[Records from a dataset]
___

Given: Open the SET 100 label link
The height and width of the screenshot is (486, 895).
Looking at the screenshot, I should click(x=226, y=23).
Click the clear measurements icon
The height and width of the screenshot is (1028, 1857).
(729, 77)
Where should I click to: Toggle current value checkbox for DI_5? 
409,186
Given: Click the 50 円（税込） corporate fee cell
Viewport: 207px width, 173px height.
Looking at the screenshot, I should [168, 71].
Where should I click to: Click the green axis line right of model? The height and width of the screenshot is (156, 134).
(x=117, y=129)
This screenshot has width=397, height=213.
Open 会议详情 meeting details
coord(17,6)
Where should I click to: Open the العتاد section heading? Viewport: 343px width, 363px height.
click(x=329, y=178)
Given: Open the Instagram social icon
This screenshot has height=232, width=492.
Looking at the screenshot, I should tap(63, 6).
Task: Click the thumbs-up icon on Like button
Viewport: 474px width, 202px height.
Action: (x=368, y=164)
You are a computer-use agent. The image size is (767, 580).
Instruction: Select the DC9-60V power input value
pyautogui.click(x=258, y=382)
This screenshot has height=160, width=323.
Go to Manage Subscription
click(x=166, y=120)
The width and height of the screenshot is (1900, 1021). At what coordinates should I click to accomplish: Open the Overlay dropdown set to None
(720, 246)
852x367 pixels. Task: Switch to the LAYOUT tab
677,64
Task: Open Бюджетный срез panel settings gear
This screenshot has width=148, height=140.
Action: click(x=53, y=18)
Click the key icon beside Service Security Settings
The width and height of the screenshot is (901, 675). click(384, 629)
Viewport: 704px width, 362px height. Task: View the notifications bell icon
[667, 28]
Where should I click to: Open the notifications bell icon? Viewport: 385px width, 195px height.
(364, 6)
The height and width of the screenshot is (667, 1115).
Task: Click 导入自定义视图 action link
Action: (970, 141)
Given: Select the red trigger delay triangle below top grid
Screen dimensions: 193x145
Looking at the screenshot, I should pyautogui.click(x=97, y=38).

___

Problem:
In the records, from the line containing "Task: Click the thumbs-up icon on Like button" through the line containing "Action: (970, 141)", inclusive, replace "notifications bell icon" with "alerts bell icon" and give only those lines again, otherwise unchanged.

Task result:
Task: Click the thumbs-up icon on Like button
Viewport: 474px width, 202px height.
Action: (x=368, y=164)
You are a computer-use agent. The image size is (767, 580).
Instruction: Select the DC9-60V power input value
pyautogui.click(x=258, y=382)
This screenshot has height=160, width=323.
Go to Manage Subscription
click(x=166, y=120)
The width and height of the screenshot is (1900, 1021). At what coordinates should I click to accomplish: Open the Overlay dropdown set to None
(720, 246)
852x367 pixels. Task: Switch to the LAYOUT tab
677,64
Task: Open Бюджетный срез panel settings gear
This screenshot has width=148, height=140.
Action: click(x=53, y=18)
Click the key icon beside Service Security Settings
The width and height of the screenshot is (901, 675). click(384, 629)
Viewport: 704px width, 362px height. Task: View the alerts bell icon
[667, 28]
Where should I click to: Open the alerts bell icon? Viewport: 385px width, 195px height.
(364, 6)
The height and width of the screenshot is (667, 1115).
Task: Click 导入自定义视图 action link
Action: (970, 141)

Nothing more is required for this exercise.